Assignment: Your answer should hold only the lines from the one with "The width and height of the screenshot is (309, 190)." through the end of the records, repeated exactly and minus any pictures.

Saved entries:

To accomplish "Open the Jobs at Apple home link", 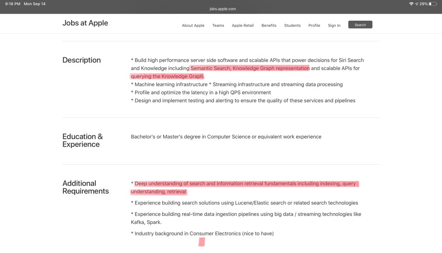I will point(85,23).
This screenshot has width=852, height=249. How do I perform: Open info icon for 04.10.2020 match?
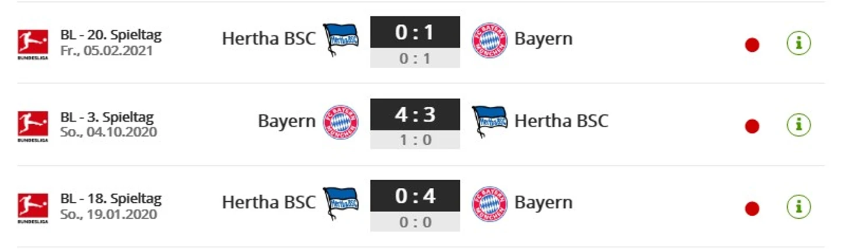click(798, 125)
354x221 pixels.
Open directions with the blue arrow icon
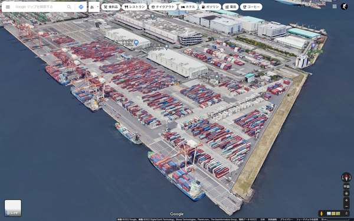[x=81, y=7]
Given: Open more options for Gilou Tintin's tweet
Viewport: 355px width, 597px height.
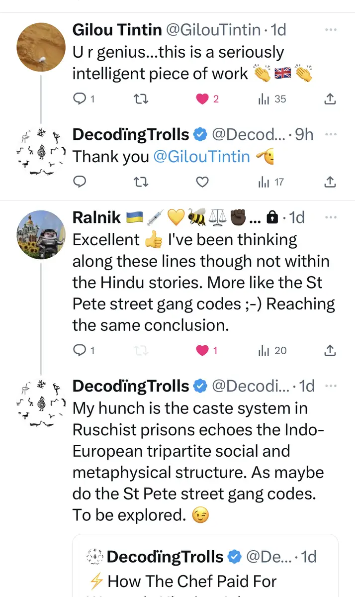Looking at the screenshot, I should pyautogui.click(x=330, y=30).
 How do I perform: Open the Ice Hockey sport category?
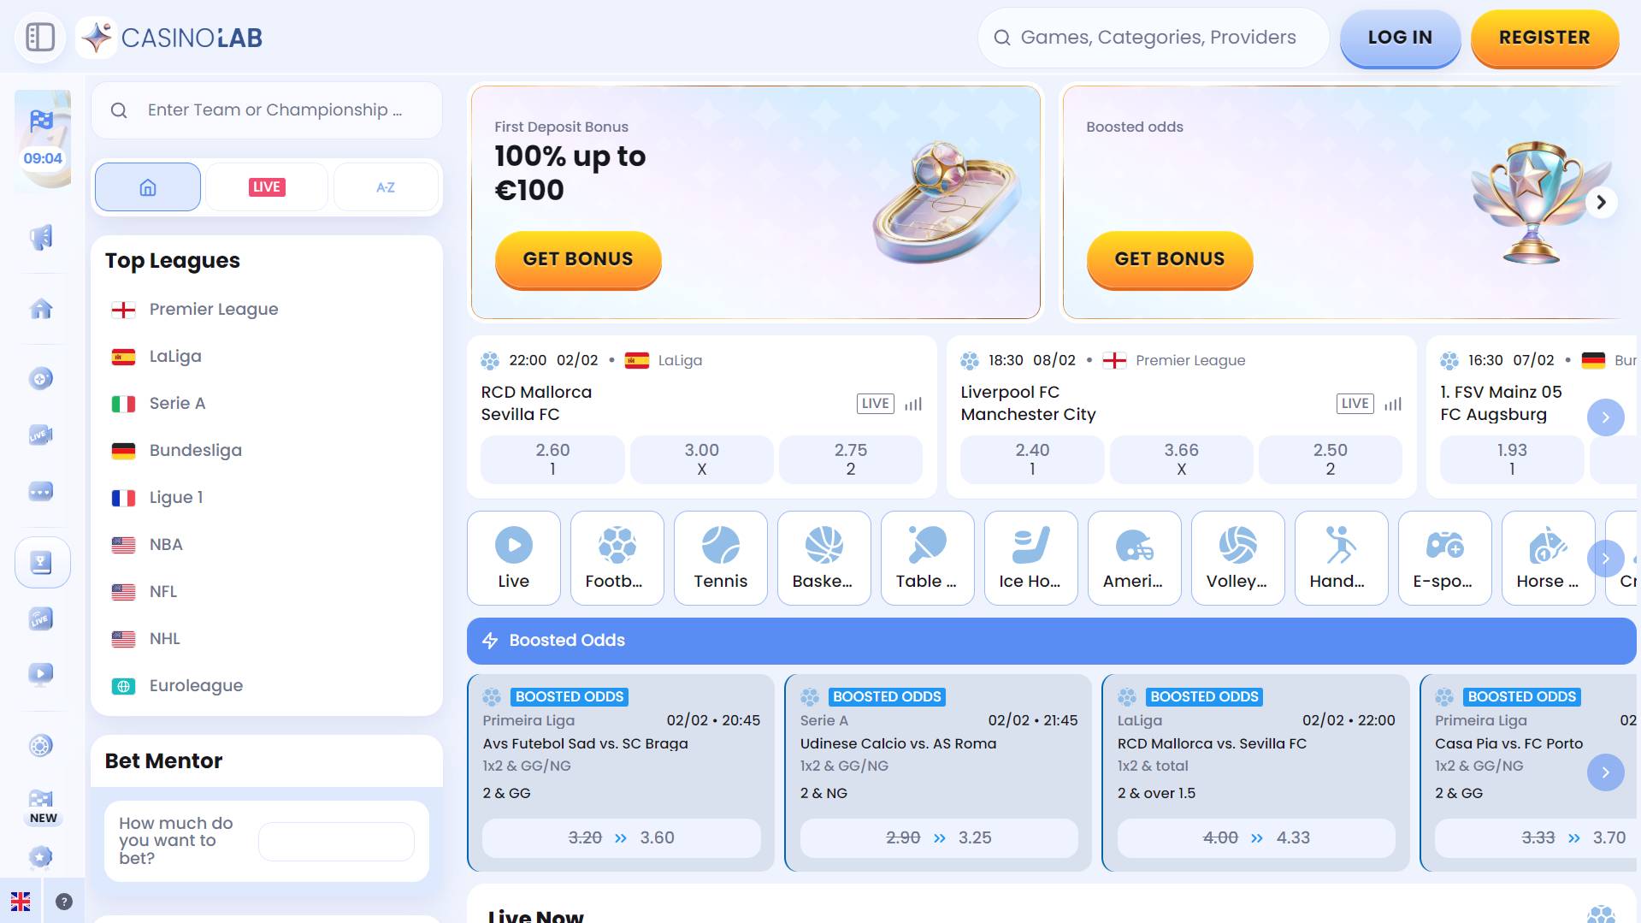[x=1030, y=558]
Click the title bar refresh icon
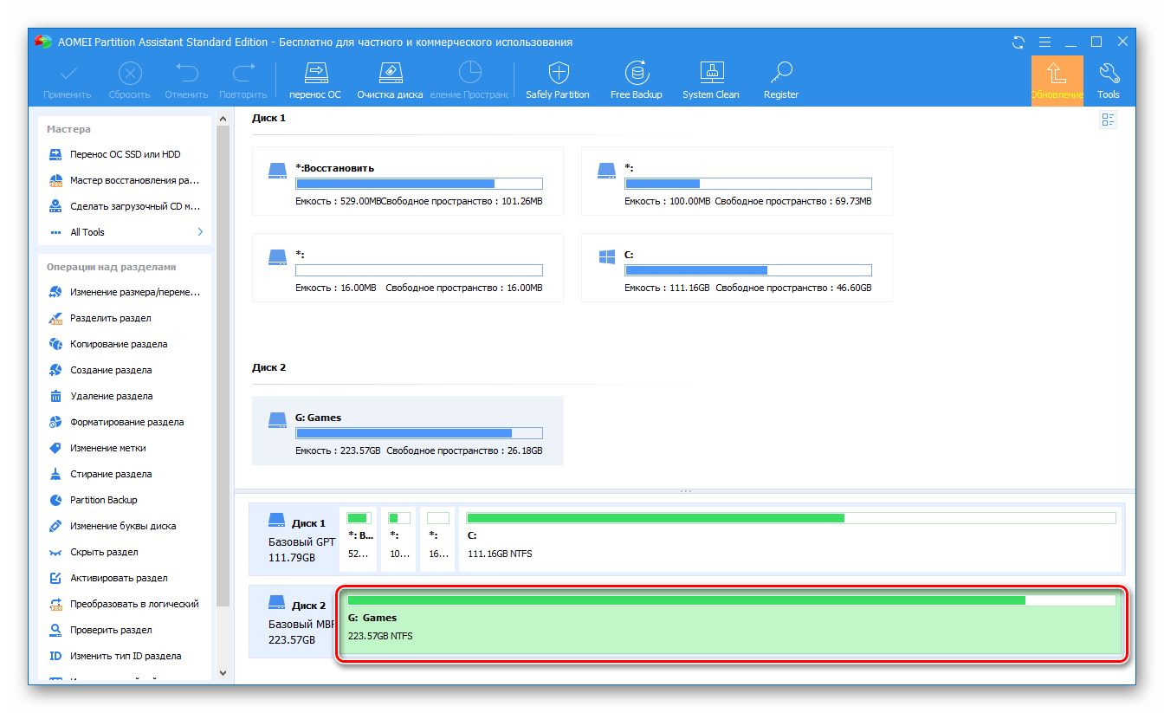 pos(1018,42)
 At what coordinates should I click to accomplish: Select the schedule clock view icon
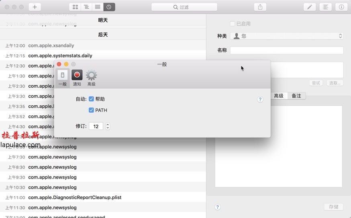pyautogui.click(x=109, y=7)
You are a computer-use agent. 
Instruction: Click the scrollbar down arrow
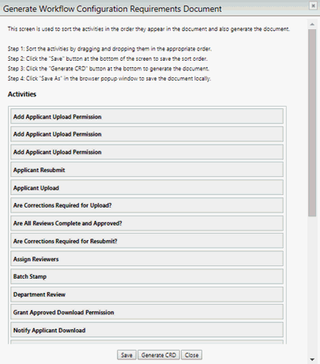(x=312, y=359)
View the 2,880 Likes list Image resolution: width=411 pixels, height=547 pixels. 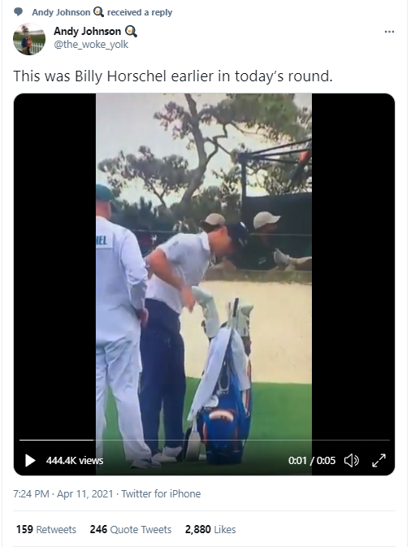(x=210, y=530)
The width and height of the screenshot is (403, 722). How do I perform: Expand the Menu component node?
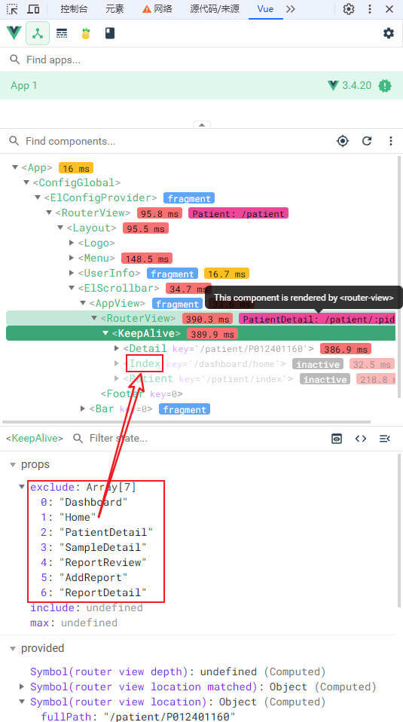[x=72, y=258]
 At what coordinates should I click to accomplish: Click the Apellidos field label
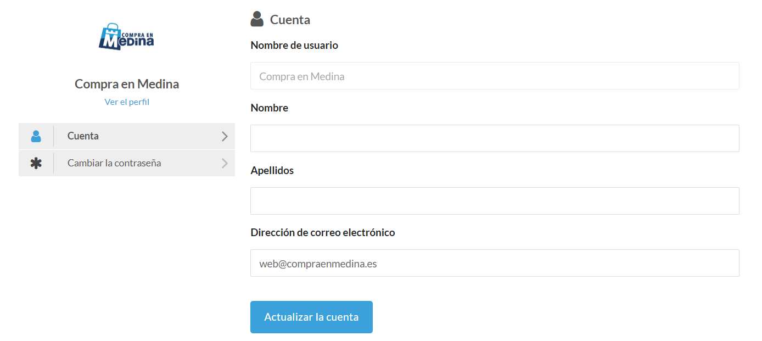(x=272, y=171)
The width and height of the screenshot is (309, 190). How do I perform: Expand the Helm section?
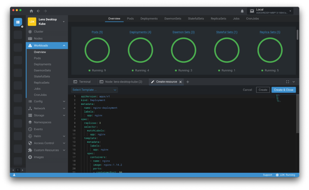click(64, 136)

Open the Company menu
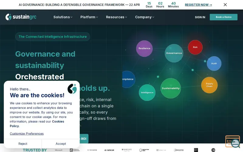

Answer to this problem:
The width and height of the screenshot is (309, 190). How do I perform: Expand the Helm section?
click(64, 136)

Open the Company menu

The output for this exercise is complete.